Gregory pun segera mengatur rumah aman yang diperuntukan bagi saksi untuk menjamin keamanannya.
"Apa kau mengingat rupa wanita tersebut?" Carlton bersuara lagi. "Dia memiliki wajah yang aneh dan juga pincang."
"Apa kau masih mengingat wajahnya?"
Carlton pun memilih untuk menyudahinya, karena meskipun berusia dewasa, tetapi pemikiran Murrad dalam kelompok pemikaran anak berusia tujuh tahun. Berdasarkan keterangan dari lelaki itu, profil pelaku semakin dipersempit menjadi mengarah hanya ke satu gender saja, yakni perempuan.
Setelah mendapatkan profil tambahan untuk pelaku pembunuhan berantai ini, Carlton segera saja meminta timnya untuk mengumpulkan berkas-berkas residivis wanita yang mengalami cacat bawaan.
Jika pria itu bersibuk menganalisa, maka Carla tengah disibukan oleh Nyonya Seymour yang kini mengundangnya untuk makan malam. Tanpa curiga, gadis itu pun memenuhi undangan tersebut.
Sementara itu, selain meminta berkas-berkas, Carlton juga meminta semua rekaman CCTV di tempat kejadian mayat ditemukan. Melihat rekaman dengan teliti dan serius, dari sebelum kejadian dan sesudah kejadian. Ponselnya menerima notifikasi pesan, balasan pesan dari Carla, yang mengabarkan saat ini sedang bersama Nyonya Seymour untuk makan malam bersama.

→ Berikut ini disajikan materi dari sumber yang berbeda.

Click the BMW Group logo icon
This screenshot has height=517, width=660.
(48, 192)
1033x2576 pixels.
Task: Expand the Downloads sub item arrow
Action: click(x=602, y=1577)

Di ruang rapat, Carlton memijit-mijit pelipisnya, lalu memandangi lagi rekaman CCTV dan tiba-tiba berdiri dari kursi, "Berhenti disitu!" ujarnya seraya menunjuk ke layar datar itu.
"Perjelas lagi!" perintah Carlton. "Nyonya Seymour?" gumamnya.
Untuk memastikan prasangkanya, dia meminta kepada operator video agar mencari satu wanita yang sama dalam rekaman CCTV baik sebelum kejadian atau setelah kejadian. Nyonya Seymour datang beberapa kali di lingkungan itu, dan setelah kejadian wanita itu ada di sana, hanya untuk melihat pengevakuasian mayat yang menjadi korban.